Paralympians choose Sheffield for 2012 Games preparation

There seems to be little that connects a social worker from Bratislava and a young actor from Tunbridge Wells.

But both Jan Riapos, 43, and William Bayley, 23, represent their respective countries, Slovakia and Great Britain, as paralympic table tennis players.

William Bayley demonstrates a few shots (Photo: Graeme Benson)

They are also both at the top in their game and yet admit there is no prestige.

Riapos, president of the Slovak Paralympic Committee, is in Sheffield after it was announced the city would be used as a pre-Paralympics training base for the Slovakian table tennis team, in addition to those of Great Britain and Slovenia.

He was wheelchair-bound after a car accident in 1993. He had to give up his job as a social worker and support himself as a social work teacher instead.

A modest man, he is unperturbed by most things.

“I’m still the same person before the accident and now,” he says.

Beneath the calm appearance though, there is a fiercely competitive and focused spirit.

He was the first winner of the table tennis Paralympics in the 1999 European Championships.

“Between 1999 and 2011, I never lost a match in the single event.

“After that, I went on to win gold in Athens 2004 in the single event, silver in the double, and gold again in Beijing 2008 at the team event, and was world champion in Korea, winning gold in the team event.”

Now preparing for London 2012, he has received a small grant from the Slovak government but raises most of the money necessary to compete from sponsors and through business.

He has also had to tour continuously in competitions around the world. In his other role as the president of the Slovak Paralympics committee, he works to improve facilities for disabled sports players in Slovakia.

Paralympic table tennis is divided between wheelchair-bound players who only play other wheelchair players – like Riapos – and those who have a disability but can stand, who play other standing players.

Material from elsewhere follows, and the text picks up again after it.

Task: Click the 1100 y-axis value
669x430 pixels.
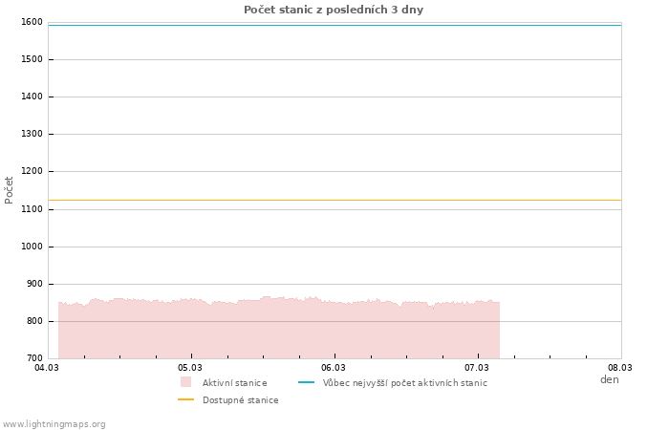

William Bayley falls into the second category. He was born with arthrogroposis, a non-progressive form of arthritis.

“I don’t have movement in my hands and my legs are affected; I don’t have balance and balance is very important,” he says.

Playing sport since he was eight, Bayley joined the Paralympics table tennis team for Kent at 18, and now trains six hours a day.

At present, he is the number two Paralympics table tennis player in the world.

He also won a place at drama school to train as an actor, and is the star of We’ve Got the Toaster, a low-budget comedy film.

“I hope to go back to acting, but with London 2012 coming up, I had to make a decision and chose table tennis.

“The public are starting to realise how difficult this sport is – it’s not a Mickey Mouse competition.”